Thanks to a $29K grant from the Park Foundation, Tompkins Cortland Community College’s Coltivare center in downtown Ithaca provided top-notch culinary training to another round of food service workers in local school districts this summer.
For three days this summer, 40 people from seven Tompkins County school districts attended took part in a “boot camp” that taught them how they can serve fresher, healthier, and more appealing meals to schoolchildren.
Led by Coltivare Executive Chef Patrick Blackman, the training included hands-on workshops about food preparation with fresh ingredients and ways to improve recipes to get children to eat healthier.

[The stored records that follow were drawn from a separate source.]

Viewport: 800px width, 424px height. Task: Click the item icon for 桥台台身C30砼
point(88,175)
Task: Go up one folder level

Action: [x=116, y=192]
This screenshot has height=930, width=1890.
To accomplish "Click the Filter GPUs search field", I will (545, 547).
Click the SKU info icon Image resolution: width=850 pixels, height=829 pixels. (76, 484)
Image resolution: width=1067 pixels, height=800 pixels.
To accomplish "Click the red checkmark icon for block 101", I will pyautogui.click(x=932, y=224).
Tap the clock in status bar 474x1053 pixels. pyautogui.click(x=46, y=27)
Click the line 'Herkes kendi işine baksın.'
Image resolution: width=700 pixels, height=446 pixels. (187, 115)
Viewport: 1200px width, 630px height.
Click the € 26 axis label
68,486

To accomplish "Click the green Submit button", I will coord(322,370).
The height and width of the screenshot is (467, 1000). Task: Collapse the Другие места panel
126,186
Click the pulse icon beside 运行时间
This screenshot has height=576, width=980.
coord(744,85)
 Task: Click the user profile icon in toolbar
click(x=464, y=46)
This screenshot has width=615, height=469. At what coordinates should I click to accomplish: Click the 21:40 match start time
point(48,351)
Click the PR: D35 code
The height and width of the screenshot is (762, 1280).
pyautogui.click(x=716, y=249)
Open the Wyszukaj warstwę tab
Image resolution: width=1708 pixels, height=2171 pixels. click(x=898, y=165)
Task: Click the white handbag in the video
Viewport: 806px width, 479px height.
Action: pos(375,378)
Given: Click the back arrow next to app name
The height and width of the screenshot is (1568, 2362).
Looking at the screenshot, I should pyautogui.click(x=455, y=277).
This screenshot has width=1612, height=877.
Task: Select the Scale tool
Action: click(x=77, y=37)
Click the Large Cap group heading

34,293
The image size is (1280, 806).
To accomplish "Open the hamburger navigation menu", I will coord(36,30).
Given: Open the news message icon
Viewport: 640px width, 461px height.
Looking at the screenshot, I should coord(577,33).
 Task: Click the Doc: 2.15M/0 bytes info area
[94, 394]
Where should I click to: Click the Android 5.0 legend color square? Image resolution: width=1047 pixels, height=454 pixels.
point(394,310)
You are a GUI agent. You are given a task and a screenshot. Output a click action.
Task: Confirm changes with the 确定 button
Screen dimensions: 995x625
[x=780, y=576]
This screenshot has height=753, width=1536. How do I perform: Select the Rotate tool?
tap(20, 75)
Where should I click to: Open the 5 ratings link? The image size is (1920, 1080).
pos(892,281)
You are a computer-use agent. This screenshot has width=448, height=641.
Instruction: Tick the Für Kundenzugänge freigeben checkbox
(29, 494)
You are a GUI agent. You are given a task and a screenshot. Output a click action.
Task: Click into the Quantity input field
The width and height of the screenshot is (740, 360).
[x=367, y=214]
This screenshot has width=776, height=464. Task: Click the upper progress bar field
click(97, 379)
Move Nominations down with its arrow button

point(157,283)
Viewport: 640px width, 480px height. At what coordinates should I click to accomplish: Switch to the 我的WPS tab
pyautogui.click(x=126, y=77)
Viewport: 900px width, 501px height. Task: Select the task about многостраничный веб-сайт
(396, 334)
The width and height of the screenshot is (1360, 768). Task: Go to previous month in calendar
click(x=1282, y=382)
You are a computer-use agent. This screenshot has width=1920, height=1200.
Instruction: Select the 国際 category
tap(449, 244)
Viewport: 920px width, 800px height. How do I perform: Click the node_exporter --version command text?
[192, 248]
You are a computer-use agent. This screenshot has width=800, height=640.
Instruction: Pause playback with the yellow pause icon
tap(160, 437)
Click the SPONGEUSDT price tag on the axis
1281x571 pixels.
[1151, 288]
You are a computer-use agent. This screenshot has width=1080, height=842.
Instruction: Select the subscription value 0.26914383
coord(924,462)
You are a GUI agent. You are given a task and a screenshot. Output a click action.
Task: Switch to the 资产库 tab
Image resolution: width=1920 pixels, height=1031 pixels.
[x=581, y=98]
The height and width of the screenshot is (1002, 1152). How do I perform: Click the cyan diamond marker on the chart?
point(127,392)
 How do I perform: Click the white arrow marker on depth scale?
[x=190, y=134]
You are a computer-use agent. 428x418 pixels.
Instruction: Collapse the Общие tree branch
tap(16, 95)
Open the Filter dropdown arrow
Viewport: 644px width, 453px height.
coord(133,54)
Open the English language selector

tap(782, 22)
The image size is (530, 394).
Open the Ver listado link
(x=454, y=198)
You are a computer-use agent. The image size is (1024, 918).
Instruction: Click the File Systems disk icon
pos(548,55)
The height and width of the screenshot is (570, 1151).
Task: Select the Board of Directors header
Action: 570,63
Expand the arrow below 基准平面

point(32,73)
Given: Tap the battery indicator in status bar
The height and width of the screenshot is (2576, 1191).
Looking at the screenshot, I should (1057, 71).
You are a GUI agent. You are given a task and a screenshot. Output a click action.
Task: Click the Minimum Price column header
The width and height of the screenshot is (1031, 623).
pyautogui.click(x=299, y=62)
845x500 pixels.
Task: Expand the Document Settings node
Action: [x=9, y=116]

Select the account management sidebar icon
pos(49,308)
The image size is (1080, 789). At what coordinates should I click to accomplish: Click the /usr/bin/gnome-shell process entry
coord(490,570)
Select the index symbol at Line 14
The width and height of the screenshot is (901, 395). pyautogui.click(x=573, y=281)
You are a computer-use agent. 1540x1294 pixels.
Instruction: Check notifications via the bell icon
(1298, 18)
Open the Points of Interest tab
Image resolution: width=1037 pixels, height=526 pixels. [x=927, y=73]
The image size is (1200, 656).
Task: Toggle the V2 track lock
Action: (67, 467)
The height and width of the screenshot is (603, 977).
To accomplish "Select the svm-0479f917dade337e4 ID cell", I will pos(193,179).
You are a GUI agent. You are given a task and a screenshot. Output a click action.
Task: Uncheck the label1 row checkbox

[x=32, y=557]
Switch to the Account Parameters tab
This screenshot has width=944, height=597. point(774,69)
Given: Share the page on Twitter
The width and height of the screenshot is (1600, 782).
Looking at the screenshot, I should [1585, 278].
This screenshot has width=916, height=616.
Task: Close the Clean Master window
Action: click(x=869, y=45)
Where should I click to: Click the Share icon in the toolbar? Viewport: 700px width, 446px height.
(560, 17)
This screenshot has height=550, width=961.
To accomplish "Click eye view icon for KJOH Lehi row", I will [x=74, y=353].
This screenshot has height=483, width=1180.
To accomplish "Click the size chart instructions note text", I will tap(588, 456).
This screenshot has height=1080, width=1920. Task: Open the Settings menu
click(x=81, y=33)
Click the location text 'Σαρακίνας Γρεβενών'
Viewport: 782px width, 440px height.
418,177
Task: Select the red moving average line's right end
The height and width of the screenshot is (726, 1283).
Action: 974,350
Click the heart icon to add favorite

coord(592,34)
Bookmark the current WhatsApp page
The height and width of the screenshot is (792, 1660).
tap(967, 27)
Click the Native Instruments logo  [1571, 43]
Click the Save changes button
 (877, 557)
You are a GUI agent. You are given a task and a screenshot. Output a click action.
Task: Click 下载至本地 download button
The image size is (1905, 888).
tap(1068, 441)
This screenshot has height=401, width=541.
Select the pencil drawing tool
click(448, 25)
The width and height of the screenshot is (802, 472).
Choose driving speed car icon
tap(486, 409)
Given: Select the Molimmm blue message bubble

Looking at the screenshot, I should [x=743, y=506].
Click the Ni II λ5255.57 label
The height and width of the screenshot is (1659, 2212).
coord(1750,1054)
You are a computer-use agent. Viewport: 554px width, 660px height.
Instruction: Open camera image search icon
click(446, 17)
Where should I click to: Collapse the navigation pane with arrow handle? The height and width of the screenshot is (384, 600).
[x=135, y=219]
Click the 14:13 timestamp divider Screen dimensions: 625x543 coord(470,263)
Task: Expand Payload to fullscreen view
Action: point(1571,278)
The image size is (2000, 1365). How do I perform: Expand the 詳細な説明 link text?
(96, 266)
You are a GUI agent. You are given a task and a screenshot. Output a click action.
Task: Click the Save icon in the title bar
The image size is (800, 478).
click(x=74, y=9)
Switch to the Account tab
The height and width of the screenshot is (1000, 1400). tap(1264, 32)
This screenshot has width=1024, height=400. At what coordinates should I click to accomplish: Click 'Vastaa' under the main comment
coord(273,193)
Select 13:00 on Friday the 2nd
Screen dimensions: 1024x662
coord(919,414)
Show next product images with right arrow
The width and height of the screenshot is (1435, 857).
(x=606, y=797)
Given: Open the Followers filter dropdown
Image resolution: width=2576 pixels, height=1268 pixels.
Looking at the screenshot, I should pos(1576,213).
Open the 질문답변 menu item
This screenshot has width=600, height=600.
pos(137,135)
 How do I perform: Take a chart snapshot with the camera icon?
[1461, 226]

Cornell Cooperative Extension of Tompkins County helped organize the event, which brought in 40 food service workers from Dryden, Groton, Ithaca, Lansing, Newfield, New Roots, and Trumansburg school districts.
It goes hand-in-hand with New York State’s Farm to School Program, which was created to connect schools with local farms and food producers to strengthen local agriculture, improve student health, and promote regional food systems awareness.
Coltivare Director of Operations Jason Sidle said the training is a natural outgrowth for the culinary center, which shares the College’s mission of meeting the educational needs of the community.
“We piloted this training with Groton last year, and the results were very positive,” said Sidle. “When Sue Kittel from the Park Foundation approached us about expanding this and offering it to all the school districts in Tompkins County, we were thrilled. This project really gets at the heart of so much of what we do at Coltivare – promoting the use of local, fresh ingredients and teaching how to prepare meals that people will want to eat.”